I wish To Write Love on Her Arms was around when I was in high school.


  10 Responses to “#3 TWLOHA”

  1. I can relate. I was one of those girls, too. But I never even tried to talk to my family about it. I didn’t even learn there was a name for cutting yourself, or that anyone else did it, until I had already pretty much stopped. I’m glad you chose this charity.

  2. A very worthy cause. I am proud of your progress and advocacy.

  3. I wish that I had known about them in high school too. Nobody in my suburban jungle of a high school understood how a girl who seemingly had a good life was so sad all the time. It was really difficult to try to explain it, so I just pasted a big smile on my face, played soccer, did the whole class vice president thing, and silently hid the scars on my arms and legs, blaming them on a disagreement with my cat if anyone ever saw or questioned. Thanks for supporting this charity and sharing your story. :o)

    • “Nobody in my suburban jungle of a high school understood how a girl who seemingly had a good life was so sad all the time.”
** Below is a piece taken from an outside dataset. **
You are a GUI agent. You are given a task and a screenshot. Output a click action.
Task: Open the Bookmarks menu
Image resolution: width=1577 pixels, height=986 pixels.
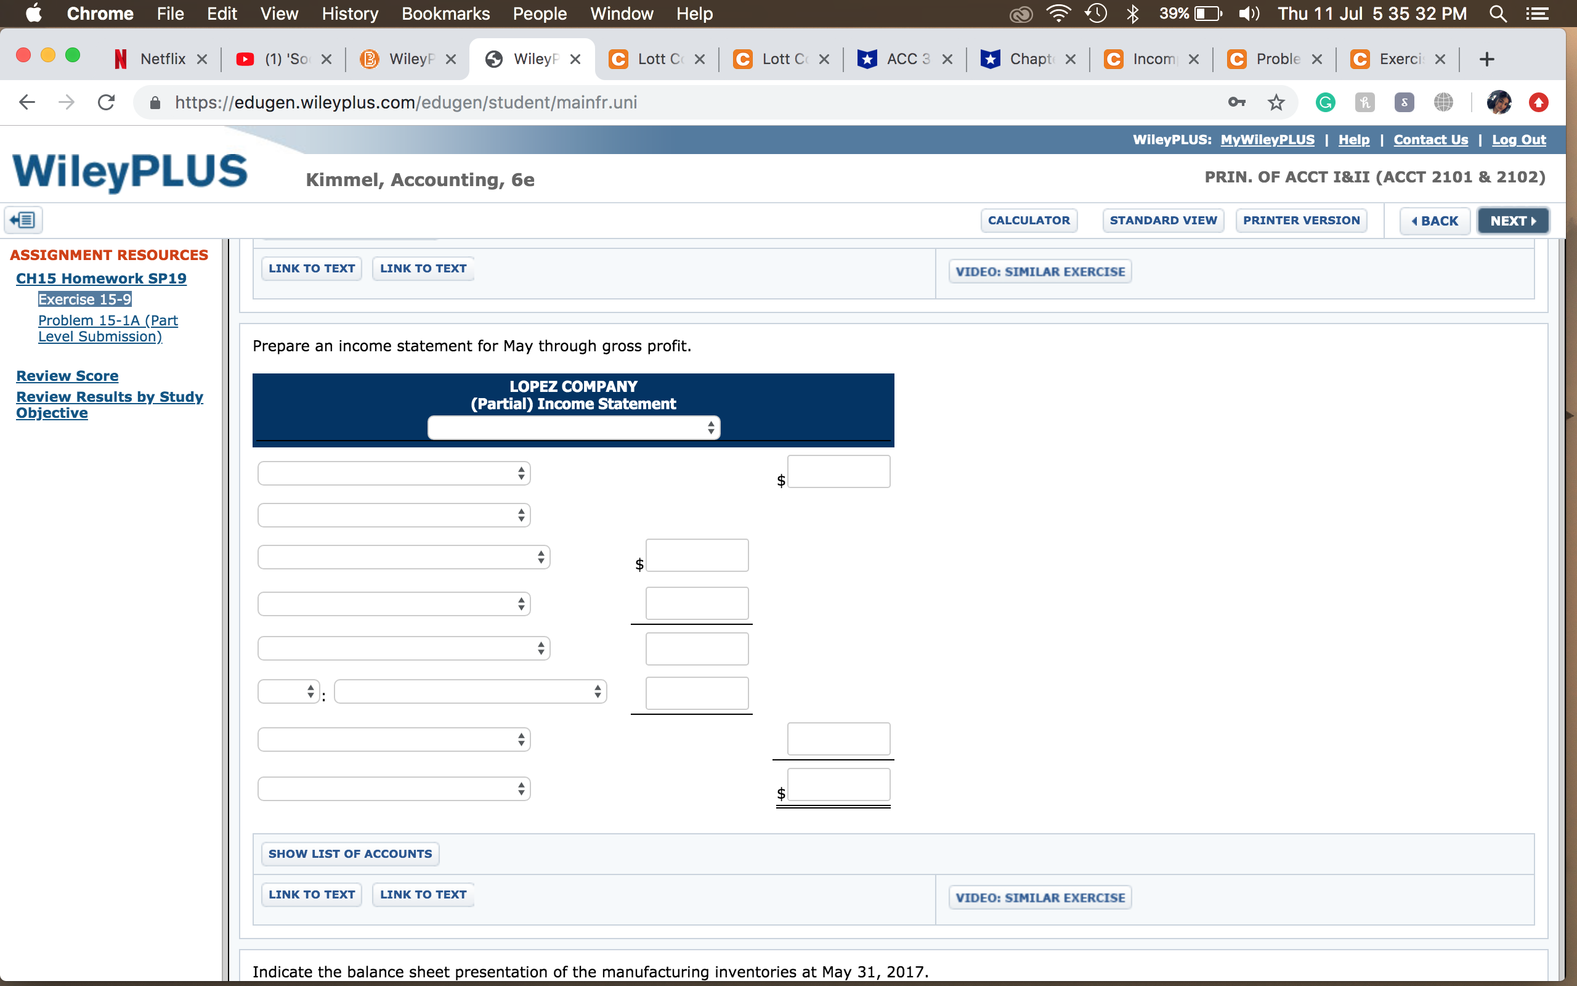click(445, 14)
      THANK YOU. I was the girl who got everything she wanted because her grandparents were well off. So of course I was expected to be perfect and happy all the time. I remember one time in a writing class, my lone cry for help was drawing a big clown face and writing a poem on the protruding tongue about how everyone always expected me to be the class clown, the wacky weird funny girl, but every day I’d go home, shut my door and cry.

      Pasting a big fake smile was pretty much all people like us knew how to do back then.

      Thank you again for helping me with this!

  4. I lived with this for almost four years because the Asshole KNEW something was wrong with him and waited until it was too late to find out what was wrong, and then chose not to be on meds that might have saved things.

    Thanks for being honest, and for helping the message get out there, so, like you said, kids will know there’s help, and they’ll be OK.

    I donated because of all the wacky wild entries, but mostly because of this one.

    • I won’t lie – it was tough to write this and I cried a little. It just never really goes away. I will admit to not always being medicated but I never keep my feelings to myself anymore. The older I got, the more people I met who had the same experiences/problems as me, and that was when I really began to realize that it was OK to talk about it. Having a support system is just as crucial to seeking professional help, I think.

      I’m sorry you had to be on the other side of it. I know that Henry can relate to that.

      Thank you for your support!

  5. What a great cause. I know how hard it had to be to share so openly about your own experience, but you have come a long fucking way. And with very little help.

    You never popped pills- you popped in mix cds…
    and to me, you shared your healing with others that way.

    ENUF cheeze (though true!) I love you.